— Work to be completed —
Reproduce the records word for word, from the first line to the line containing "Task: Open the About info icon".

_ _ _ _ _

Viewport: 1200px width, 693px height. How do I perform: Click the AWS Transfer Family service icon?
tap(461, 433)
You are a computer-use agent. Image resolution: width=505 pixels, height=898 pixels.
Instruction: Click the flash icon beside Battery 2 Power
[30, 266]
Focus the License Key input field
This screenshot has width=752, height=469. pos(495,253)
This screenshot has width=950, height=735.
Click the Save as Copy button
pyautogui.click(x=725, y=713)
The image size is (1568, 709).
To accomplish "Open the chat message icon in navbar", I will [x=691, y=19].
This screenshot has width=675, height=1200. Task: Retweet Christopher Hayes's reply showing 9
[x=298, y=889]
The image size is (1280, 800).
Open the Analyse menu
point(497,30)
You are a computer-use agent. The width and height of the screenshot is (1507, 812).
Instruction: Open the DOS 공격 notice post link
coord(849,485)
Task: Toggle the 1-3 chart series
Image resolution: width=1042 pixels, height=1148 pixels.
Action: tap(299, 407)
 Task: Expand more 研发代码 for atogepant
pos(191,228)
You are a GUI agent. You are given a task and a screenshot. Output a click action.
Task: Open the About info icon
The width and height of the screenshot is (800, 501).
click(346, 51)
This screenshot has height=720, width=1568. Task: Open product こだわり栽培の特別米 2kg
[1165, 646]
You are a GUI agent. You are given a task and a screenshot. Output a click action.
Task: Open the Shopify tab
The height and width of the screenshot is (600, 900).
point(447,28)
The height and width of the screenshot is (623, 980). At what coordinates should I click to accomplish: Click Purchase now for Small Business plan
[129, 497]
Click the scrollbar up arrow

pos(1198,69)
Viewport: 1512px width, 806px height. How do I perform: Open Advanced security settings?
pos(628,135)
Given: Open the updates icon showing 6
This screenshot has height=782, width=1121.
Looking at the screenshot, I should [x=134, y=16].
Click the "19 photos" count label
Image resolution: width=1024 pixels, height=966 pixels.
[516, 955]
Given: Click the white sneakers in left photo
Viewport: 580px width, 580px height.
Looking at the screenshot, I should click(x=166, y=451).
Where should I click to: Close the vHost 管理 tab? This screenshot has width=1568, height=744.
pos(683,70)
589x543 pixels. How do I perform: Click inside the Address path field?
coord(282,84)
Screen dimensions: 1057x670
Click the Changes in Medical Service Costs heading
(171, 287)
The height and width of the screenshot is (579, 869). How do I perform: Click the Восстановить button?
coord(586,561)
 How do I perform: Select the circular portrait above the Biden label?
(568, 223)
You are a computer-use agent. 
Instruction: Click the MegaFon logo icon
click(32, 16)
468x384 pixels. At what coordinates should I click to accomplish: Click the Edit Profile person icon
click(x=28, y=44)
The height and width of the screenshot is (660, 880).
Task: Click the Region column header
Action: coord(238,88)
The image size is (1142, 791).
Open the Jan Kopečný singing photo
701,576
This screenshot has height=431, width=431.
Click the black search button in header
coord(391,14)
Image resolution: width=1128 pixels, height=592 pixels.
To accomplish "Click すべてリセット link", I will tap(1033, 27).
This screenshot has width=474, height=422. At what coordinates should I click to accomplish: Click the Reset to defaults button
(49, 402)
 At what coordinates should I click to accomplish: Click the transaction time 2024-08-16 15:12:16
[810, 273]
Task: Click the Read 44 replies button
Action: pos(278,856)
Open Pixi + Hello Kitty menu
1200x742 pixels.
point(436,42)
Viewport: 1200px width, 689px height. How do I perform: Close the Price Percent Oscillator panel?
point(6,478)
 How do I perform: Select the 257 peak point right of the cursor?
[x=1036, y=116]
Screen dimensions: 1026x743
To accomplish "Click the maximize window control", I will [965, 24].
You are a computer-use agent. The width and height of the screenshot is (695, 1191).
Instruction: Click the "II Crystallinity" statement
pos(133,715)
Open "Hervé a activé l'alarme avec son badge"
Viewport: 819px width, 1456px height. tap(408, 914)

_ _ _ _ _

— Solution to this problem —
Viewport: 1200px width, 693px height. How do I perform: Click the AWS Transfer Family service icon?
tap(461, 433)
You are a computer-use agent. Image resolution: width=505 pixels, height=898 pixels.
Instruction: Click the flash icon beside Battery 2 Power
[30, 266]
Focus the License Key input field
This screenshot has width=752, height=469. pos(495,253)
This screenshot has width=950, height=735.
Click the Save as Copy button
pyautogui.click(x=725, y=713)
The image size is (1568, 709).
To accomplish "Open the chat message icon in navbar", I will [x=691, y=19].
This screenshot has width=675, height=1200. Task: Retweet Christopher Hayes's reply showing 9
[x=298, y=889]
The image size is (1280, 800).
Open the Analyse menu
point(497,30)
You are a computer-use agent. The width and height of the screenshot is (1507, 812).
Instruction: Open the DOS 공격 notice post link
coord(849,485)
Task: Toggle the 1-3 chart series
Image resolution: width=1042 pixels, height=1148 pixels.
Action: tap(299, 407)
 Task: Expand more 研发代码 for atogepant
pos(191,228)
You are a GUI agent. You are given a task and a screenshot. Output a click action.
Task: Open the About info icon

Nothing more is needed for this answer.